In early June, a week after George Floyd was killed by Minneapolis police, employees at Coinbase gathered, virtually, for an emotional meeting. In the previous few days, mirroring workplaces elsewhere, the company’s Slack channels had been filled with comments about the nationwide protests and demands for more support for Black employees. In the background hovered a specific question: Would Coinbase and its CEO, Brian Armstrong, make a public statement about Black Lives Matter and the racial justice movement, as so many Silicon Valley companies had? In an earlier email, Armstrong had told employees that he was hurting along with his employees, but stopped short of that commitment. {snip} So that day, Armstrong was there to listen.

Many of the speakers were members of Colorblock, the company’s internal resource group that includes many Black employees. Attendees describe the conversation as raw, with speakers and viewers in tears. Black employees described feeling invisible at a company that had not publicly acknowledged their pain, and like “a clown” for trying to defend Coinbase’s inaction to outsiders. Coinbase, an exchange for buying and selling cryptocurrency, is not necessarily a household name. But it had grown into an influential force in Silicon Valley, especially in the past three years as bitcoin and other cryptocurrencies went more mainstream. And the company’s stance mattered to many of its more than 1,000 employees.

The next day, Armstrong attempted to address the subject in a company all-hands meeting. The effort quickly unraveled. The CEO began by acknowledging the pain of the speakers the previous day, but then turned to a discussion of Coinbase’s mission of “economic freedom” and its “apolitical” culture. His waffling in response to a question of whether racism was linked to that mission appeared to light a fire. Pressed on whether the company would say the words “Black Lives Matter,” Armstrong again demurred. “TBD,” he said, adding that language had been drafted but that he had more to learn about what such a statement would mean.

The reaction was swift. Dozens of employees began posting “Black Lives Matter” in internal Slack channels, and executives in the meeting, including Armstrong, hastily added that they did personally believe that “Black Lives Matter.” But a virtual “walkout” had already begun to spread—through the customer experience team, the employee resource groups, like Colorblock, and the engineering teams. Senior engineers encouraged junior staff to close their laptops in solidarity.

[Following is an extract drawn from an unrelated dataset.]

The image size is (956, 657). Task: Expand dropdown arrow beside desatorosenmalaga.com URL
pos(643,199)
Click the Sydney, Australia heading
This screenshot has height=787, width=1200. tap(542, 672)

The sudden work stoppage appeared to speed up Armstrong’s education. Within hours, a lengthy Twitter thread appeared on his personal account. He wrote the words “Black Lives Matter,” reiterated his support for Black employees at the company, and announced plans for Coinbase to donate to causes chosen by staff. “I really did not know what to say about it for a long time, and I’m still not sure I do. But I’ve been getting educated,” he wrote. In an apologetic email to staff the next day, Armstrong also announced measures to improve diversity and inclusion at Coinbase, including more listening sessions with employees and a commitment that 20 percent of engineers hired out of college would be from underrepresented groups. (In 2020, by that point, it was 3 percent, according to the email.) {snip}

But in subsequent weeks, the tone changed, past and current employees say. The first moves were subtle. Executives tightened control on internal communications, eliminating the popular all-hands format in which staff could openly question executives. In August, they issued new guidelines for discussion of political causes at work ahead of the presidential election.

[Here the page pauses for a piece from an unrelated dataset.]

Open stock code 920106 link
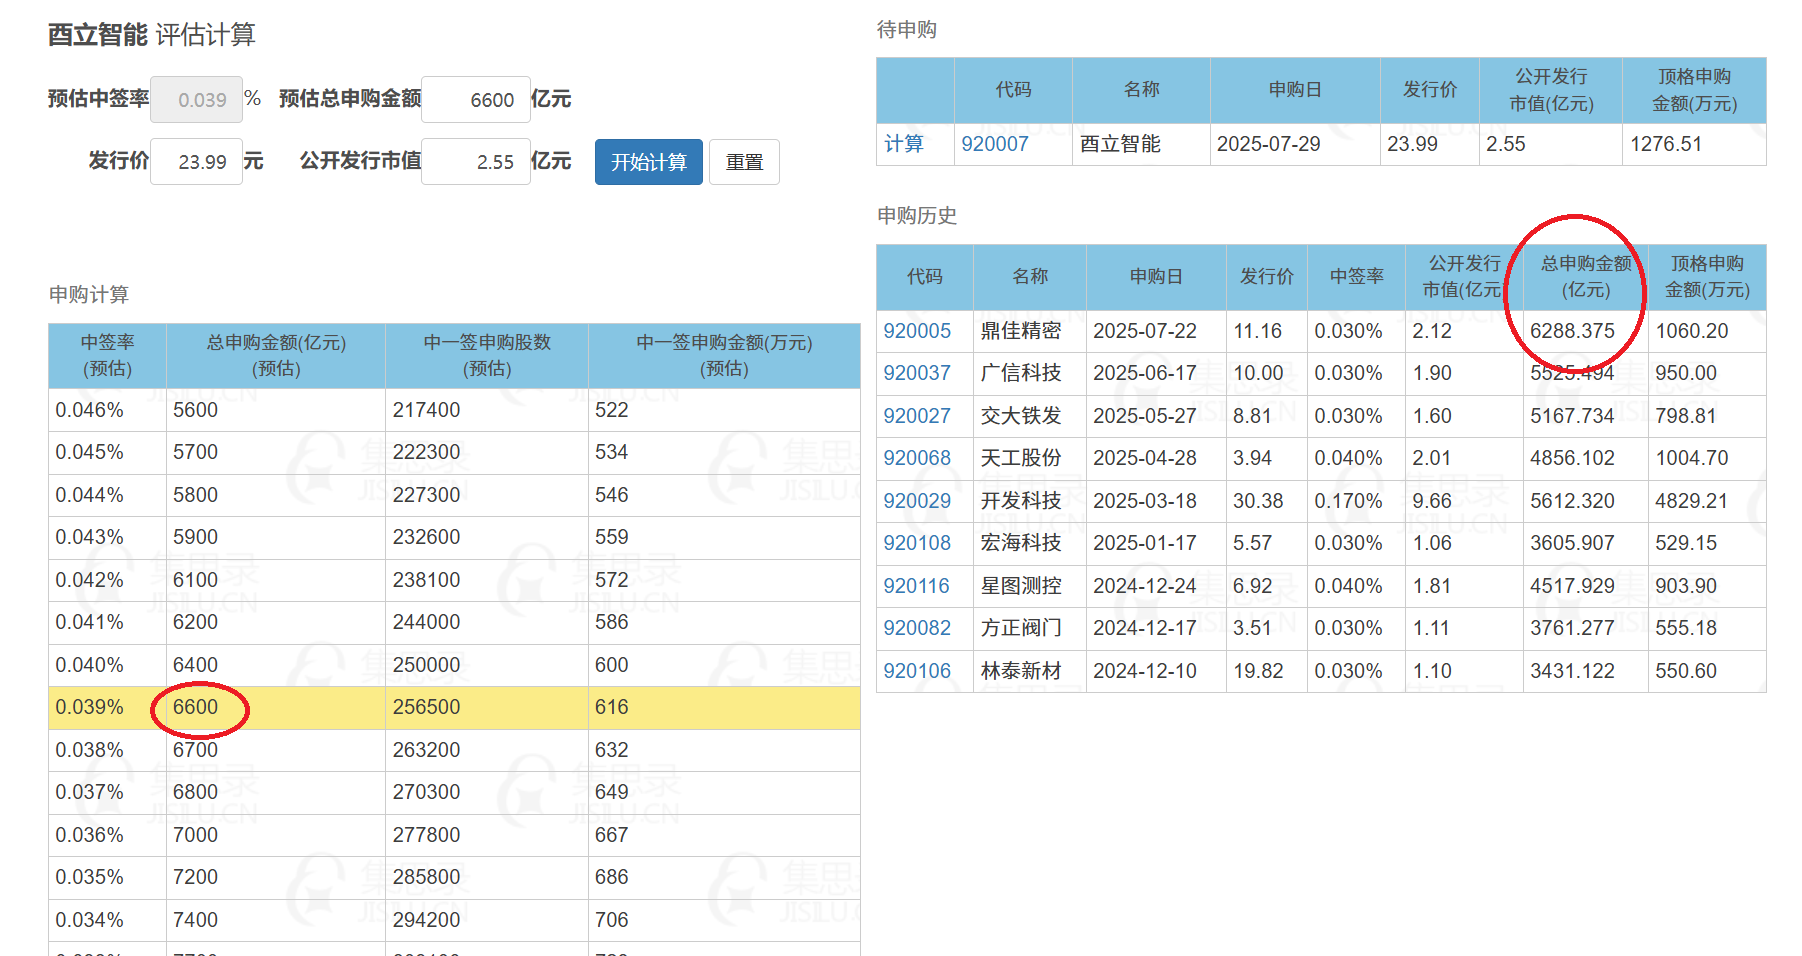 click(917, 671)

Then, at another all-hands meeting in late September, and in a later blog post, Armstrong took a firmer stand. Coinbase would not engage in “social activism,” he wrote, outside of the company’s core mission of “building an open financial system,” arguing that strife attributable to activism had hurt productivity at companies like Google and Facebook. “Coinbase has had its own challenges here, including employee walkouts,” he wrote, in a direct reference to June.

On Tuesday, Armstrong further upped the ante, offering severance packages for any employees who disagreed with the company’s “new direction.” {snip} Staff were given one week to either jump ship or get on board with the vision, however they interpreted it.

Those actions—taken, in large part, with public flourish—have made Armstrong a lightning rod in a Silicon Valley culture war, set against a broader American one. Ironically, they’ve put Coinbase and its employees in the thick of a political debate far outside the bounds of the company’s core mission—precisely what Armstrong said he hoped to avoid.

To many, the move to limit activism clashed with Silicon Valley’s long tradition of free speech, and recent employee protests at tech giants. These people also fear Armstrong’s stand—and potentially copycats it may inspire—will slow or reverse the tech industry’s small gains to be more inclusive to women and minorities. Plus, drawing lines about speech is simply impractical, they say, especially at a company whose mission involves financial access. But for others—most prominently, some start-up founders and venture capitalists, some of whom have long railed against workplace activism and “cancel culture” in Silicon Valley—it articulated what had made the tech industry successful: a pure, inward focus on the product.

Within the company, the lines are more blurred. Some workers have cheered Armstrong’s decision, often quietly for fear of pushback from colleagues. (The “silent majority,” Armstrong called them at a company all-hands Thursday, according to an attendee.) Others have taken Armstrong’s offer and quit, or are actively discussing whether to do so with their colleagues.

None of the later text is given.